I more than welcome anyone to trash this idea!

Sensetti
Sensetti

Chesapeake is a basket case! I’ve known that for years. Their entire program was one giant financial engineering scheme! I have a good friend who’s a landman and he’s bought lease’s for Chesapeake at one time. We’ve had many discussions over Chesapeake’s operations!

Sensetti
Sensetti

Carl Icahn reduced his share of Chesapeake from 5.8% to 4.15%.

SSS

Admin

I used the words “cost basis” and “patience” in my comments about Walgreens, Johnson&Johnson, and Philip Morris. Can you add the first to the second and appreciate the capital gains + dividends I’ve enjoyed, not to mention the increase on shares owned through dividend reinvestment? I’ve had those stocks for years, and they are winners for me. I could give a flying fuck what they’ve done lately. I’m still sitting on a tidy profit. Try Procter&Gamble and tell me how stupid that is.

I never said anything about high yield energy funds. My energy investments are totally in preferred common stocks (par value $25/share) issued by power companies, and the interest being paid ranges between 5 1/2% to just under 8%. Good for about $22,000 a year in interest. Not bad in today’s world of 0.1% interest paid on savings accounts. I have one of those, too. There’s 3 years worth of retirement income in there.

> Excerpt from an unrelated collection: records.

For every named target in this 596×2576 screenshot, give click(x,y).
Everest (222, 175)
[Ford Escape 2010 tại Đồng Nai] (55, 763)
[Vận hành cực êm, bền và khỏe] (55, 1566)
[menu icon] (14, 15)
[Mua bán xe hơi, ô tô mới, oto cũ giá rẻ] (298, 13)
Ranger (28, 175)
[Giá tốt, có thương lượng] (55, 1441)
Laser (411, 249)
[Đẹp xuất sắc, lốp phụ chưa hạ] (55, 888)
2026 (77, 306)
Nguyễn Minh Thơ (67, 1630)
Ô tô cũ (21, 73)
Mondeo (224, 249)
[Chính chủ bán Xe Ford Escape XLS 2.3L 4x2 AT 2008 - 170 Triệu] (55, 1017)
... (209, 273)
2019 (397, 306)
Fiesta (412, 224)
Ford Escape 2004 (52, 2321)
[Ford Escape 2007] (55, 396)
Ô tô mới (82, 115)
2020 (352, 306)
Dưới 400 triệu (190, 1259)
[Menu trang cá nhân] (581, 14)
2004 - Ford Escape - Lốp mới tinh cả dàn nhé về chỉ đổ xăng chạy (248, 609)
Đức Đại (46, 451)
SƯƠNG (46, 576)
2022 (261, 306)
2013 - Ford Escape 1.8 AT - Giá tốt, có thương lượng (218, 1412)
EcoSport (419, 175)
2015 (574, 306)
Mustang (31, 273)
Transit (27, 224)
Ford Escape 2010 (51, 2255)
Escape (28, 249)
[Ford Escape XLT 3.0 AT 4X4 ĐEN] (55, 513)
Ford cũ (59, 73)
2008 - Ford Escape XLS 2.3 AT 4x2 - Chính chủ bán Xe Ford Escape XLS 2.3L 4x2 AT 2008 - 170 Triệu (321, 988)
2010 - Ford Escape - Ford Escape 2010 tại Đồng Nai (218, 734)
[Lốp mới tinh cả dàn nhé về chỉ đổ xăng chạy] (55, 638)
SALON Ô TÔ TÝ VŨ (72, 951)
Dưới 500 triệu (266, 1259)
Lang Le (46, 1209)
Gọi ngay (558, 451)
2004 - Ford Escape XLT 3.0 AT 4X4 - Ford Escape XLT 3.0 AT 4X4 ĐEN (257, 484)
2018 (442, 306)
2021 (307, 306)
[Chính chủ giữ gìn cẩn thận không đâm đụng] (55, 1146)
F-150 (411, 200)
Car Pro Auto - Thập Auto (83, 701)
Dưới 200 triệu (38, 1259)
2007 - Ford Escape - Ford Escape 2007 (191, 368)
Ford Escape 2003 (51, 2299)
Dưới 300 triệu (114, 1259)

“How can anybody take those two clowns (starfckr and SSS) serious, they pull complete BS out of their backsides and throw it up against the wall. A pathetic attempt to dazzle Admin with their (lack of) knowledge.”
—-Bea Lever

Tell me again how clownish I look with my reply above to Admin. So bite me.

Sensetti
Sensetti

The only way Chesapeake could even be looked at as a potential buy is the Carl Ichan connection. Carl is backing Trump, if Trumps elected Carl’s investments may suddenly find favorable winds by coincidence of course.
Chesapeake is a basket case, I would never be able to understand all their financial shenanigans! So I’ll have to look elsewhere!

SSS

Admin @ SSS, w/ my answers in parens

Please provide me with the names of those preferred stocks. (No.) I need to do my due diligence before buying. (Get cracking.) Are they unaffected by the energy market and interest rates? (No and no. Preferred common stocks have fixed interest rates, but can be recalled at $25/share.) Inquiring minds want to know. (Inquire away.)

bb

Thanks Admin ,Overthecliff and all others for responding. I just thought there might be a 800 pound gorilla in the room no one was able to see.I don’t know much about oil companies or their stock value. I guess I’ll stick to gold and silver.

SSS ,I sincerely hope your investments do well in the future .

Starfcker ,hang in there . This can be a tough place sometimes.

Westcoaster
Westcoaster

You guys settle down in there. Admin’s right.

SSS

Westcoaster says: “You guys settle down in there. Admin’s right.”

Admin and I got into a pissing contest less than a year ago about fracking when oil was around $50/bbl. It’s now over $15/bbl lower, so his argument about the fracking industry is stronger. Much stronger. It ain’t looking good. (Natural gas is another story.)

But I’m not settling down, and you’d better hope I’m right in the long run. Think about it. For yourself, your family, your community and your country.